The school has teamed up with members of the A.H. Anderson High School Alumni Association to create a male mentoring program, which gives students someone to look up to. Many of the mentors attended Diggs Elementary School in the 1950s and 1960s.
“We want to instill in the kids a sense of belonging. All too often these young men don't have a sense of belonging because they're estranged from their fathers,” said Quamin Finney, a male mentor who went to Diggs Elementary when he was 11 years old.
The 12 students in the program are in 2nd through 5th grade. They were recommended by teachers, because they need a little extra attention.
“Our idea and our hope is to help them have a better life,” said Bob Wilson, a mentor.
Mentors talk to students about everything from bullying to being financially responsible.

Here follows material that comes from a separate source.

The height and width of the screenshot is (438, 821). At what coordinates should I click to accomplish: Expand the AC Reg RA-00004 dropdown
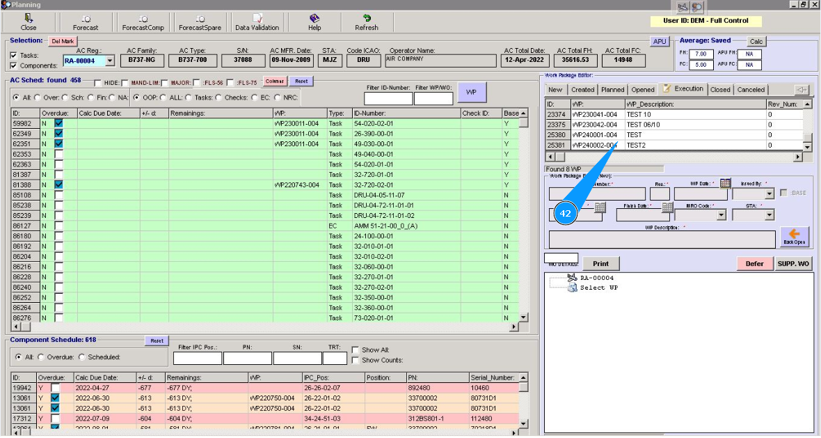coord(109,61)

Teachers say they already see positive changes in the students involved.
“You don't know how much of an impact you're making right away, until you see their face every Friday when he knows that I'm here,” said James McCants, a mentor who attended Diggs Elementary School in 1957.
Being back in school is impacting the 12 mentors too.
“It gives me a sense of belonging as well. These are my boys,” said Finney.